### [SET TASKS]
- a) Decide whether each statement agrees with the post on YouTube royalties. For each, answer yes or no and quote the words of the post that settle it.
(i) The writer believes copyright protection should be limited to 20 years.
(ii) Royalties for ringtones are lower than those for recordings sold on a hard medium.
(iii) Royalties are paid only on the copies that are actually sold.
- b) Quote word for word the part of the post on YouTube royalties starting with "As it stands, if" and going on through "remittance of royalties.".
- c) Answer these questions from the post on YouTube royalties.
(i) According to the writer, who must pay the royalties on a video put up on YouTube?
(ii) What does the writer understand the annual tax on TVs in the UK mostly goes toward?
(iii) Which agency does the post name as one that helps collect and remit royalties?

— BEGIN PASSAGE GIVEN —

People watch YouTube videos without paying for them; so what?  It
is the responsibility of the person *posting* the video to YouTube
to pay the royalties, not the viewers- and few people posting
videos to YouTube pay the royalties required under copyright law.
 It's the posters and not the viewers who are ripping off the
songwriters.
You post a YouTube video?  You pay the royalties.  You maybe able
to compensate yourself through YouTube's monetization program.  Or
maybe not.
Tim is an advocate of American Free-dum.
Just stating what the law is in this country. For the record, I think
the law is seriously wrong-headed and that copyright protection should
still be limited to 20 years as it used to be, not the lifetime + up to
140 years we have now thanks to Disney. However the duration of
copyright protection is not germaine to the discussion.

As it stands, if you use someone else's copyrighted art in the
production of your own art (such as covering a song), *you* pay the
royalties through one or more of several licensing fees (mechanical
license, synch license, etc.). There are agencies such as Harry Fox and
some others which facilitate the collection and remittance of royalties.
The law also specifies what the royalty payments are for each type of
license (except ringtones, the royalties for which far exceed those for
recordings sold by hard medium or as digital files, streaming and video-
these are set by the industry rather than by statute). These are paid
per copy- if I plan to print 1000 copies of a song, I pay royalties for
1,000 copies even if I only sell 5 copies. If I buy a license for 1,000
copies and I sell or otherwise distribute all of them, then I have to
buy more licenses before I can print any more copies. It's my problem
as the person using the song, not the music buying public's problem or
the songwriter's problem.

I have no idea what the copyright law is in any other country. My
understanding is that there is an annual tax on TVs in the UK which
mostly goes toward paying royalties.

If I were to put a video up on YouTube, I'd be the one to pay the
royalties, not the viewers. Paying royalties is just not the audience's
problem here in the US. Whether I make any money is not the
songwriter's problem. The people watching on YouTube are not the ones
ripping off the songwriters and composers; the jazz musicians putting
videos up without paying royalties are the ones doing the rip-off.

— END PASSAGE GIVEN —
— BEGIN DATASET EXTRACT —

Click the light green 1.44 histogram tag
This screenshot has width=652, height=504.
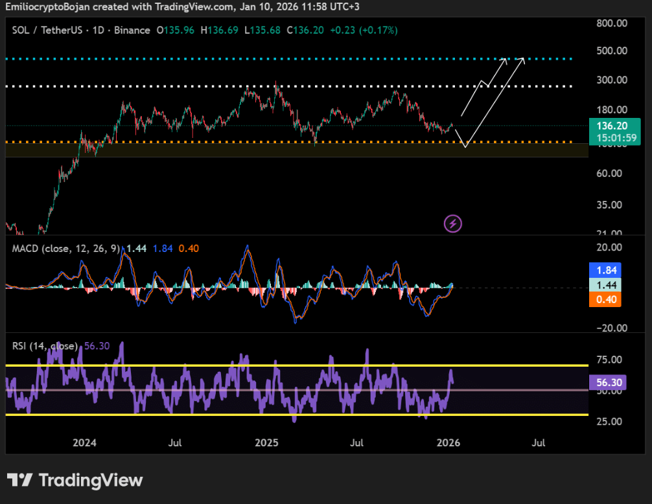(x=611, y=285)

— END DATASET EXTRACT —

### [TASK SOLUTIONS]
- a)
(i) Yes: "copyright protection should still be limited to 20 years as it used to be"
(ii) No: "the royalties for which far exceed those for recordings sold by hard medium or as digital files"
(iii) No: "I pay royalties for 1,000 copies even if I only sell 5 copies"

- b)
As it stands, if you use someone else's copyrighted art in the
production of your own art (such as covering a song), *you* pay the
royalties through one or more of several licensing fees (mechanical
license, synch license, etc.). There are agencies such as Harry Fox and
some others which facilitate the collection and remittance of royalties.

- c)
(i) The person posting the video
(ii) Paying royalties
(iii) Harry Fox